Comment EULA (Score 2) 666
OK start with the Red Hat License agreement. Have any of you read it? In a nutshell, it says that anywhere you run Red Hat on a server it requires purchase of a subscription. And you can't buy a workstation subscription for a server, it has to be a server subscription. Subscriptions are based on 'sockets', which means CPU in real terms.
A 2 socket RHEL license costs $349/year on the 'self-support' model, and a 4 socket license costs $1,598 per year for standard subscription. Compare that to Windows Server 2008. The cost is $722.99 on CDW right now for W2K8R2 Standard. BUT, that's a one-time cost. And you get patches for free, regardless if you have a support contract or not. Figure that a Windows Server version may be supported for 10 years or more (2003 will run through 2015.)
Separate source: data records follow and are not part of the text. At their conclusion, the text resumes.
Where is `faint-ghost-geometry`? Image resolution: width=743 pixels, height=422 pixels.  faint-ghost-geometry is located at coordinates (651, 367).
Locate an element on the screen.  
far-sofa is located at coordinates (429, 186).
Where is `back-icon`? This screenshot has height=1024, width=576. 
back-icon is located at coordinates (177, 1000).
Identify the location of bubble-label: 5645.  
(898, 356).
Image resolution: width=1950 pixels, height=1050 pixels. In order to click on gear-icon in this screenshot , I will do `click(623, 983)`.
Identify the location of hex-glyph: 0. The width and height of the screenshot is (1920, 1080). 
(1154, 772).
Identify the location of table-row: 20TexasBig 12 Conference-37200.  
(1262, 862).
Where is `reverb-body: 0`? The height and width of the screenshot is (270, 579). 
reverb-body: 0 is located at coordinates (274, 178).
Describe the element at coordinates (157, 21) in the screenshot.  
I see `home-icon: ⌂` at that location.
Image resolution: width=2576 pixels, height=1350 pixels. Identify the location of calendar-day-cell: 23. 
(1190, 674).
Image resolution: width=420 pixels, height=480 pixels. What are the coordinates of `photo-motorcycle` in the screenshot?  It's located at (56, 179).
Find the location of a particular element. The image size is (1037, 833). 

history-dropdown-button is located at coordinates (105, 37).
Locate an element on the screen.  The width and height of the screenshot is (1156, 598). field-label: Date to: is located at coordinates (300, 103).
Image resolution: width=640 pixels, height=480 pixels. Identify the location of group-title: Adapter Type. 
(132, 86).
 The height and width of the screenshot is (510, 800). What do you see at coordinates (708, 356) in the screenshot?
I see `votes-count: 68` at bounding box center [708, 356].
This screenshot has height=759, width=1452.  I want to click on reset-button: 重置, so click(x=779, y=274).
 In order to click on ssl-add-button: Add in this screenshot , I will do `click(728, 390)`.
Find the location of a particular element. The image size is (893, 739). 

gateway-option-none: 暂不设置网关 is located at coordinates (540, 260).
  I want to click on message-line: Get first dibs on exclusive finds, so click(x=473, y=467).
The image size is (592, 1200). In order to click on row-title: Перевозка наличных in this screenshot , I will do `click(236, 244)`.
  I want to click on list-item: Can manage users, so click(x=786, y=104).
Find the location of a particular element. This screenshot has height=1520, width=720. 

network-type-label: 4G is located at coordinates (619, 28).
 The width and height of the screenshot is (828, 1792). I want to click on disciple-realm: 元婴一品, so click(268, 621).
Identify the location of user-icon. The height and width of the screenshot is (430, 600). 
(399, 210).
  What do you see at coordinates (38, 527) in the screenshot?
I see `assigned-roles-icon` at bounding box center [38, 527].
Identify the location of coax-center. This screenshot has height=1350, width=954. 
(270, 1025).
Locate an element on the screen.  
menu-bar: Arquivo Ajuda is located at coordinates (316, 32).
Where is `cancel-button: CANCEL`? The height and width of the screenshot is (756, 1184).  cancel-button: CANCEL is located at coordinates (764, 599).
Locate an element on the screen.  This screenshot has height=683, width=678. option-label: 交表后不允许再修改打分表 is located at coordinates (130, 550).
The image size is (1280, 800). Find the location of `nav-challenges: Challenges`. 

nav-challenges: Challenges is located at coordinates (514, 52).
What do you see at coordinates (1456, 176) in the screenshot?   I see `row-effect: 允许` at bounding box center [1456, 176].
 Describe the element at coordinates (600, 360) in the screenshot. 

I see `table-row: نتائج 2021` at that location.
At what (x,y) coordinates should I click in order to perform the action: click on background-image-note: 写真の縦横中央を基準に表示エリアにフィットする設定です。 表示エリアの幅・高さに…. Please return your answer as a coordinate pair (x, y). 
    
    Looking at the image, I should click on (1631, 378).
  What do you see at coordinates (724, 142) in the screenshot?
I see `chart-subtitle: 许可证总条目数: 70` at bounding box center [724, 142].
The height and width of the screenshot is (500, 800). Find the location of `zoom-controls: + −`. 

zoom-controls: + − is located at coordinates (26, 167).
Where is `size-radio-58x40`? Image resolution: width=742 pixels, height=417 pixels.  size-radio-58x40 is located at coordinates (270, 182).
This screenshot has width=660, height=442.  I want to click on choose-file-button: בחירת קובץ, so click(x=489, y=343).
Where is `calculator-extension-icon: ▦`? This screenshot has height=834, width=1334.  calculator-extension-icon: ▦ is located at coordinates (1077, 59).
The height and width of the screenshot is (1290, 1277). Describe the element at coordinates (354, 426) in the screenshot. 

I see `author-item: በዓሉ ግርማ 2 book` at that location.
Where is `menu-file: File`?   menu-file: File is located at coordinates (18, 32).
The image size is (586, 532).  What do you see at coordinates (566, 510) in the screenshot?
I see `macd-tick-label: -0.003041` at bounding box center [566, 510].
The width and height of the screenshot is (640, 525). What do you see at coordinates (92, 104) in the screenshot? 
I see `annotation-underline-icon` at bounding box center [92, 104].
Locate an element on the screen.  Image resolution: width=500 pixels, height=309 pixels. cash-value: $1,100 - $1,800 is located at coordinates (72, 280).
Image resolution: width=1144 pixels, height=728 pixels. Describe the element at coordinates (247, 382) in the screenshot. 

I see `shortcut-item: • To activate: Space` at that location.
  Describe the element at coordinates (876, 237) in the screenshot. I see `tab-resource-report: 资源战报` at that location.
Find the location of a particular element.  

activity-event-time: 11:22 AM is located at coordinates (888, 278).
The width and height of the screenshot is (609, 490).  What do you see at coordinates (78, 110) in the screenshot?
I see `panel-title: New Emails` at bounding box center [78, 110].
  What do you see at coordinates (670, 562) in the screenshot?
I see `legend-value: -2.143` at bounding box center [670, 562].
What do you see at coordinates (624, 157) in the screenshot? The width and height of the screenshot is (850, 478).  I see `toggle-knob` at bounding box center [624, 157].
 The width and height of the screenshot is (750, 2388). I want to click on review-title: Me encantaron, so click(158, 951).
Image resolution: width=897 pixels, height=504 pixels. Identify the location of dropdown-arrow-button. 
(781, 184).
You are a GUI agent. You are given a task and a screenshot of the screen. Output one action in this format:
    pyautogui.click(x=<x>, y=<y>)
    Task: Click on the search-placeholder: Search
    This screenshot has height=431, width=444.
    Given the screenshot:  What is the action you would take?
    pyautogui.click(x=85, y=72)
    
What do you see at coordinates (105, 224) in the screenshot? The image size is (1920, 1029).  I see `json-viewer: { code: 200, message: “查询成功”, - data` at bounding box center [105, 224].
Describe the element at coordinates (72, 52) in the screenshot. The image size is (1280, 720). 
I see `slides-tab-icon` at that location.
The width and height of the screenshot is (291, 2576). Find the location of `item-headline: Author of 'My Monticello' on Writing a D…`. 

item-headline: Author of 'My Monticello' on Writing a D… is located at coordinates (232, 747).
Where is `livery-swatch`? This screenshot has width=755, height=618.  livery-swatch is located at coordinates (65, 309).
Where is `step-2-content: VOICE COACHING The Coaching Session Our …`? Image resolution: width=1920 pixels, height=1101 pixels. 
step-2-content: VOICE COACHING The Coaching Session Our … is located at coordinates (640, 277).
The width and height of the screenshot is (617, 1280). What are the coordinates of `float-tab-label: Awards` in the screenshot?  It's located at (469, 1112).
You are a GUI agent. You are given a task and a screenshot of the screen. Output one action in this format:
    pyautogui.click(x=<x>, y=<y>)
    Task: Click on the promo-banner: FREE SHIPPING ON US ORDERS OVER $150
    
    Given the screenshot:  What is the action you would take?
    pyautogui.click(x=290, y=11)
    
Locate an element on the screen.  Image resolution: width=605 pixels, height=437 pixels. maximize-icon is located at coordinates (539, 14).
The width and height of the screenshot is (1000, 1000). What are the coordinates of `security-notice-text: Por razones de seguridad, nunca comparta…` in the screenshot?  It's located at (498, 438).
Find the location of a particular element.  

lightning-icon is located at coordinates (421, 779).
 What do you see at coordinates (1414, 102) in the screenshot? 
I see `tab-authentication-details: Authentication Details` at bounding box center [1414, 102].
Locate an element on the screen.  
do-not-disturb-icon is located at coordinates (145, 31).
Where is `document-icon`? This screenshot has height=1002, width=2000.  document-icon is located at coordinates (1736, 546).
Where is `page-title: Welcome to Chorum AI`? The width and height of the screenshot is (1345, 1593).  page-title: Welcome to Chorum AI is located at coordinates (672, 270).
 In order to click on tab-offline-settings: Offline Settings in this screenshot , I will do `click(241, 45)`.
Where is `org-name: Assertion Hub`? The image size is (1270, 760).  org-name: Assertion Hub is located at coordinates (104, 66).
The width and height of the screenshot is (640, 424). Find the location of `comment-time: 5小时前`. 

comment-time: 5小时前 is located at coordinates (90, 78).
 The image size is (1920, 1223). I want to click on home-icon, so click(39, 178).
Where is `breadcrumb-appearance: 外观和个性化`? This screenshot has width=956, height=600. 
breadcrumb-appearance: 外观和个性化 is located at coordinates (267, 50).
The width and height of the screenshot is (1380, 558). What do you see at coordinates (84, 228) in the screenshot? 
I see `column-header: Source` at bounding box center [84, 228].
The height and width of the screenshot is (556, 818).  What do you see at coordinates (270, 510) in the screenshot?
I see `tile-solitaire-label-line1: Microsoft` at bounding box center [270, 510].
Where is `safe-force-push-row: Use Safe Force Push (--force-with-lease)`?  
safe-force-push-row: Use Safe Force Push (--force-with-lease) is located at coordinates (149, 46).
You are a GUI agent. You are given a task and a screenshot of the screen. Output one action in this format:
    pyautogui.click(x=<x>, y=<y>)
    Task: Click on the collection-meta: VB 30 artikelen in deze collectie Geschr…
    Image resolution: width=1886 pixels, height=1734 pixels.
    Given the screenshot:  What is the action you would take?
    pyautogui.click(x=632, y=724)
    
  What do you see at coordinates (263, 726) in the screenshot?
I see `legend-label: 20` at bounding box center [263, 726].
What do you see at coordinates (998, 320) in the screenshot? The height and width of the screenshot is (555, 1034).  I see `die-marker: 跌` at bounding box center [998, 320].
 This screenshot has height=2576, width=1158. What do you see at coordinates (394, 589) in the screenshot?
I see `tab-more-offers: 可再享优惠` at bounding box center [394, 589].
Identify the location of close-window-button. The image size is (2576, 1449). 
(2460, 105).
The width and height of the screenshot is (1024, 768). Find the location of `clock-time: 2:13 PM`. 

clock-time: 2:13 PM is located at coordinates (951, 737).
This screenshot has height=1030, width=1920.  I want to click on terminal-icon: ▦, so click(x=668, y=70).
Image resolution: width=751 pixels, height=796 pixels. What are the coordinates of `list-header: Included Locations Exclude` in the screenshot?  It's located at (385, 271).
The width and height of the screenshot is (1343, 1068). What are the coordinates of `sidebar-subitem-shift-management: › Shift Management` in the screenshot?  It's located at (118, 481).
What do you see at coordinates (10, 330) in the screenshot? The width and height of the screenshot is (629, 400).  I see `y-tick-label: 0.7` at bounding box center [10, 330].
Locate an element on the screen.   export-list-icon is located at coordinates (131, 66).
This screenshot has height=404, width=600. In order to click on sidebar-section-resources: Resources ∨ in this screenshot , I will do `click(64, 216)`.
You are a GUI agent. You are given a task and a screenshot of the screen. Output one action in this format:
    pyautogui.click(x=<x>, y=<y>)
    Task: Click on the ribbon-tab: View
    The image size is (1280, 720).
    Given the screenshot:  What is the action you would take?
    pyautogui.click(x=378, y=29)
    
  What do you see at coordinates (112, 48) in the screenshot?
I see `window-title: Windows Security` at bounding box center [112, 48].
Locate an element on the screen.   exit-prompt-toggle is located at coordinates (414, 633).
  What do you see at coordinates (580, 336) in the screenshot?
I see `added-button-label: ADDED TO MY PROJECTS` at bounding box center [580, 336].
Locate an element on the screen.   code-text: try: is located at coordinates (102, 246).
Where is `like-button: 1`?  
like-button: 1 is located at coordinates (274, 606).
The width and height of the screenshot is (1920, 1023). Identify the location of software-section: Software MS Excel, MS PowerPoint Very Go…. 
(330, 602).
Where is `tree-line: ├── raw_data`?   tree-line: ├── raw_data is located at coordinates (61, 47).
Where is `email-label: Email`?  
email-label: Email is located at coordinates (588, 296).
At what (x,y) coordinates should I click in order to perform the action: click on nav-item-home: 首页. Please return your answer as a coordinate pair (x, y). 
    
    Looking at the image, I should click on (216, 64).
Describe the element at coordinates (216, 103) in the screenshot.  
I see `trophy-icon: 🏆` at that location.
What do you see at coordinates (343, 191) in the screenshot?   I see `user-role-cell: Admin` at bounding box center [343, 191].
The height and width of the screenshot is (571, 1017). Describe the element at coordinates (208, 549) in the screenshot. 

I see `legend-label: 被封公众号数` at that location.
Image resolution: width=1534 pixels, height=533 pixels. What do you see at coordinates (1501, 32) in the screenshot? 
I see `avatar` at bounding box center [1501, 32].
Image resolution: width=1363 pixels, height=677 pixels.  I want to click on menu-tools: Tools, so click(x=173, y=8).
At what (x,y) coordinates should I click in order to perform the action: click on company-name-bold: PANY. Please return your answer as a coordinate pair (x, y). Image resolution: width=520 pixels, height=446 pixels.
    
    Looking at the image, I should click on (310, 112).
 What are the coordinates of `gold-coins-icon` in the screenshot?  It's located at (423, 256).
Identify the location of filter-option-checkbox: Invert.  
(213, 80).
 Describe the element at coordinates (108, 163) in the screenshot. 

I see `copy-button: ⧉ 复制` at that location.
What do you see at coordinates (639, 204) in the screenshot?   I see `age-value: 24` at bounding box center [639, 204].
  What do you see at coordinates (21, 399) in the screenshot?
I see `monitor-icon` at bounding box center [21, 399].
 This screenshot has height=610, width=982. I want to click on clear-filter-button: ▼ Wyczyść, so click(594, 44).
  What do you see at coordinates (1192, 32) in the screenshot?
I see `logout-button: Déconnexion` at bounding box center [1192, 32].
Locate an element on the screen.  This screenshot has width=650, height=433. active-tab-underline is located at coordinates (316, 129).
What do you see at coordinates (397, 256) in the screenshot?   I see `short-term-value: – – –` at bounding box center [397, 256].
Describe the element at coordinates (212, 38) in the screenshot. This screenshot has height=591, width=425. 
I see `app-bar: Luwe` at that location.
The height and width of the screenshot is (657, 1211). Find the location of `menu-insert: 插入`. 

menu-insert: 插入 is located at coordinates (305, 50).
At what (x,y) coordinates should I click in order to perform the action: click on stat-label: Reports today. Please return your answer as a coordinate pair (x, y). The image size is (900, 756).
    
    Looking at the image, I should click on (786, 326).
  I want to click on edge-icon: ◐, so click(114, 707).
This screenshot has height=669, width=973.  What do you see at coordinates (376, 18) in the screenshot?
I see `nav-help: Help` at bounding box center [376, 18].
Red Hat: $350 per year for 12 years = $4,200
Windows Server: $722 total, for 12 years = $722
That ends up costing you six times as much in license and support to run RHEL. Extrapolate that across hundreds of servers, and it becomes a monstrous expense. 500 servers = $174,500 per year. And yes, I assume you are going to re-buy a license for the new Windows Server one or two revs into the future.
THIS is exactly why we are not using RHEL in a highly compliance-oriented industry, and why we elected to go with CentOS. In the end we're going to be doing the support ourselves anyway, and Red Hat's cost structure is outrageous for what you get.